On a late night in March, 28-year-old Vietnamese, Lo Van Muoi, was leaving his office with his colleague Binh, when he heard a strange sound coming from a box on the street.
He thought it might be an abandoned cat, but it turned out to be a baby girl who seemed just a couple of days old.
The two men freaked out at seeing the abandoned baby. They waited at the spot for three hours but no one came for the child. Then they found a letter beside her asking for help to raise her since her parents could not afford it.
“She was cold, crying and sneezing… We decided to take her to the police,” Binh, the colleague says.
The police told them if no one came for her, they could keep the baby. Seeing the letter, they knew her parents would not come.
They took the infant home, and in the middle of the night went around asking around for breast milk for her.
On the first day the two new fathers were worried and scared as the child kept crying the whole day. Lacking experience in caring for babies, they searched online for tips.
The baby finally stopped crying and slept well in Muoi’s arms. This was the moment he felt alive again after a horrific tragedy in 2017.
Muoi can never forget the call he got from his niece when he was at work one day.
“Uncle, please come home, your family has been killed.”
A flood had swept away his father, brother, sister-in-law, and their two children, who had been living in Tram Tau District in the northern mountain province of Yen Bai. Since that time he was unable to sleep at night as the despair of losing his family continued to haunt him.
He frequently had nightmares, some of which made him delusional. Sometimes he would not know who he was or where. He came down with severe depression.
He focused on his work and could not even fall in love with anyone.
“At that time I did not know why I should live or why I should earn money. But I thought maybe my deceased family would not want me to suffer.”
When the baby appeared in his life, he felt like living again. He nicknamed her Cabbage. Now on his balcony baby diapers can be seen hanging near his plants. With someone to care for, he is no longer depressed, but he is constantly busy searching the Internet for information about how to care for a baby, carry her, change diapers, sing lullabies, decorate a child’s room.
Though he has hired a babysitter, he prefers doing everything for Cabbage himself.
When Muoi carries her, she is quiet and cheerful.
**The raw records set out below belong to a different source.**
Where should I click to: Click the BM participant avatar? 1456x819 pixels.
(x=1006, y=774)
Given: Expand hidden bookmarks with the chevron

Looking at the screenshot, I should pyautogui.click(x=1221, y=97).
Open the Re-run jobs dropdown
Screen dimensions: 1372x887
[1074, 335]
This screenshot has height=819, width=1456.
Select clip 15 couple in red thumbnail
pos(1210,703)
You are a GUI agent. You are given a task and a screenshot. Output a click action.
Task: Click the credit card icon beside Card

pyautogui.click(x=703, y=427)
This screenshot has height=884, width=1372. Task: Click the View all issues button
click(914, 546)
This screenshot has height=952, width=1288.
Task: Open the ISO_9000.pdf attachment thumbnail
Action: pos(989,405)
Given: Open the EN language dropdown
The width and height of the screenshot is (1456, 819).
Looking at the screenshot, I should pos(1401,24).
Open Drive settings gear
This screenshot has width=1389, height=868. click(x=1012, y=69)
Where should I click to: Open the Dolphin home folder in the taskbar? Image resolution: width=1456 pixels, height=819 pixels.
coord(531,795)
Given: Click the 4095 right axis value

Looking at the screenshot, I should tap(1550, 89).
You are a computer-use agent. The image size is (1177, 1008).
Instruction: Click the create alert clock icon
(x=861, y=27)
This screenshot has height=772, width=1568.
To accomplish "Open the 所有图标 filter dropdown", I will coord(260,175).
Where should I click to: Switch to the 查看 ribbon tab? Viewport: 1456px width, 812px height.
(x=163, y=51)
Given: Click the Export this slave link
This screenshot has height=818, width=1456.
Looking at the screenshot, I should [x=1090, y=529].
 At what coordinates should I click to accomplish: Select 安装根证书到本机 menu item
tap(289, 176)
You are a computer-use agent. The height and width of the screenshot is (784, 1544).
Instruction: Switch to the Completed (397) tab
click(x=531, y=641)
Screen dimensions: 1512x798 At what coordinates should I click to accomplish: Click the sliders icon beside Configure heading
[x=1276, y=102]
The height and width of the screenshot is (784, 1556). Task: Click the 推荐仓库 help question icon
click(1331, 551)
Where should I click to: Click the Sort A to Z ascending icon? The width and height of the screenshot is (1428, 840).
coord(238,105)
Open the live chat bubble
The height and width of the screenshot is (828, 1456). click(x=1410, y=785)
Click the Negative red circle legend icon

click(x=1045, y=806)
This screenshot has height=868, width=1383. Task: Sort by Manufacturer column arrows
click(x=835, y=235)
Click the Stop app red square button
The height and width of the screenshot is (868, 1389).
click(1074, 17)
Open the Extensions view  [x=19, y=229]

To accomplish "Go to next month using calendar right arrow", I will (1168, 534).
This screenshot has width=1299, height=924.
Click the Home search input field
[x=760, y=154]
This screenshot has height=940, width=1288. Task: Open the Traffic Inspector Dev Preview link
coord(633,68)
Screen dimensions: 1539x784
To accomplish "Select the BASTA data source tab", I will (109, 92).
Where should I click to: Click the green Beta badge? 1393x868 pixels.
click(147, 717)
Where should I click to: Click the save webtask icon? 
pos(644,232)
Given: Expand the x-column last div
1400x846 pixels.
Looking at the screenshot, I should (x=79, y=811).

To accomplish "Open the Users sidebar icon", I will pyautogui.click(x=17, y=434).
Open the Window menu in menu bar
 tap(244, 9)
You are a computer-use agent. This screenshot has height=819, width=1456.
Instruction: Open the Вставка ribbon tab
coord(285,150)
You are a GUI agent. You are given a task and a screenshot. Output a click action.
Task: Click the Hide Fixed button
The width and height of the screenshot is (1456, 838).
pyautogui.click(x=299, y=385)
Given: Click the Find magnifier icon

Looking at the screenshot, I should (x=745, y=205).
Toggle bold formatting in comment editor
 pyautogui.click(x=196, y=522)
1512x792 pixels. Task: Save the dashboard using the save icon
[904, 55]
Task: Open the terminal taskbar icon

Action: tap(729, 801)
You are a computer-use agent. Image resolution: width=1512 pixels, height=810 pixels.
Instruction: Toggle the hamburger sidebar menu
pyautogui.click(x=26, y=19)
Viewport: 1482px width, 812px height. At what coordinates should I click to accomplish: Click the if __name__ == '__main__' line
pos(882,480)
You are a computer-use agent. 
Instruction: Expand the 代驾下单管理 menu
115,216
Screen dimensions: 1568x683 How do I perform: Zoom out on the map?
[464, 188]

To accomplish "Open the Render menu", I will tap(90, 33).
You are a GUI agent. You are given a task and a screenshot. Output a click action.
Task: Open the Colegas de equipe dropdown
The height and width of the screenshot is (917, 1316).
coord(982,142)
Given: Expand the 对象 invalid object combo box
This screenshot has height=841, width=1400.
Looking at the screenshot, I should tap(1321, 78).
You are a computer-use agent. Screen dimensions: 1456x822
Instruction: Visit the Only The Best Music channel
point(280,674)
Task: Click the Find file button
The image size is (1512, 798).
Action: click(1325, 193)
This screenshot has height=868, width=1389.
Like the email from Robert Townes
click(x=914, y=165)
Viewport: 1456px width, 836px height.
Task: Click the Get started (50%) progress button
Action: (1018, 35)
Her other father, Binh, is sometimes jealous of her love for Muoi.
Every week they still ask groups on social media for breast milk for her. Muoi and Binh have nearly completed the legal documentation to officially adopt Cabbage.
“Though the father seems to be clumsy, I believe they will take good care of the child,” Da Thao, 36, a mother on a forum who donates breast milk.
“I was touched the night they came rushing asking for milk for their child. Women might do that, but I don’t think many men will.”
Muoi says: “Anyone in our situation would have taken the child in. I believe it is my destiny to suffer so badly and love so hard.
“I just hope one day Cabbage can say ‘dad’,” he says with a smile.